Alexander Clark Fights for Voting Rights in Iowa

Iowa's first constitution of 1846 required blacks to pay a $500 bond to enter the state and barred them from voting, holding office, serving in the state militia, attending public schools and marrying whites. In this clip from the "Lost in History: Alexander Clark" documentary, historian David Broadnax explains how Alexander Clark participated in a campaign for voting rights in Iowa after the end of the Civil War. The campaign was successful and in 1868, Iowa became the first state outside of New England to grant African-American men the right to vote.


When the war ends, Clark's activism takes a new turn. At his urging, the men of the 60th meet in davenport, Iowa, and draw up a petition demanding the right to vote.

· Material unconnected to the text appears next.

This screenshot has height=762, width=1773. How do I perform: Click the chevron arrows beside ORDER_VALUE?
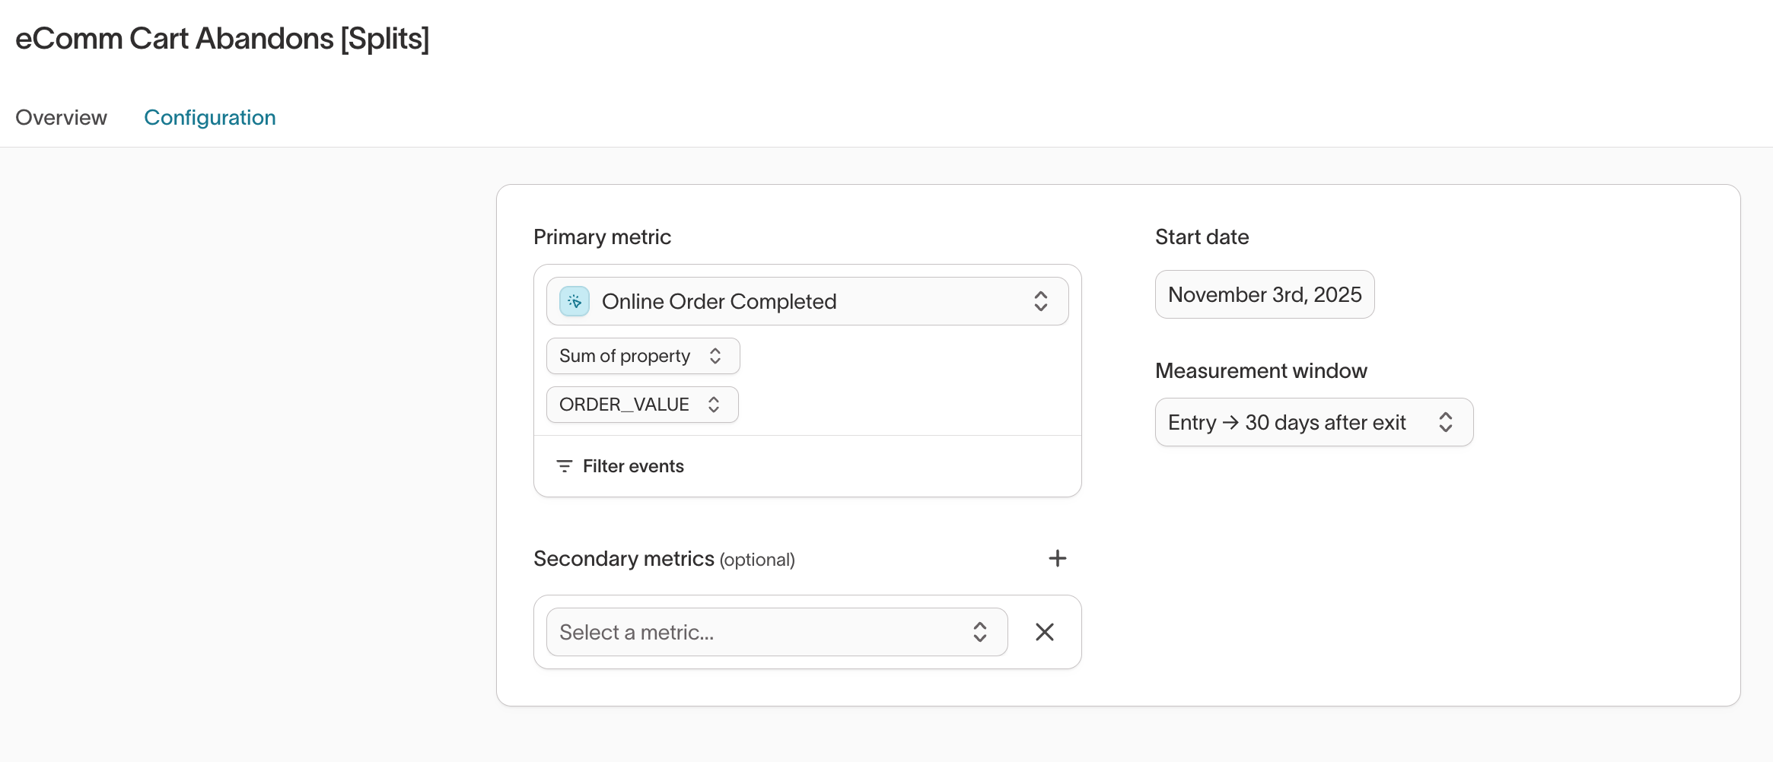coord(714,405)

David Broadnax: “What Clark and Frederick Douglass and other leaders were saying is we've earned the right to vote. We went off and fought even for a country that didn't treat us fairly. One of the famous quotes from Clark is that he who has been trusted with the musket can and ought to be trusted with the ballot.”

1867 and 1868 turn out to be pivotal years in Clark's life. At about that time a state legislator, John Lake Crookham, moves to strike the word "white" from the Iowa constitution. And Clark's campaign to get African-American men the right to vote finally succeeds.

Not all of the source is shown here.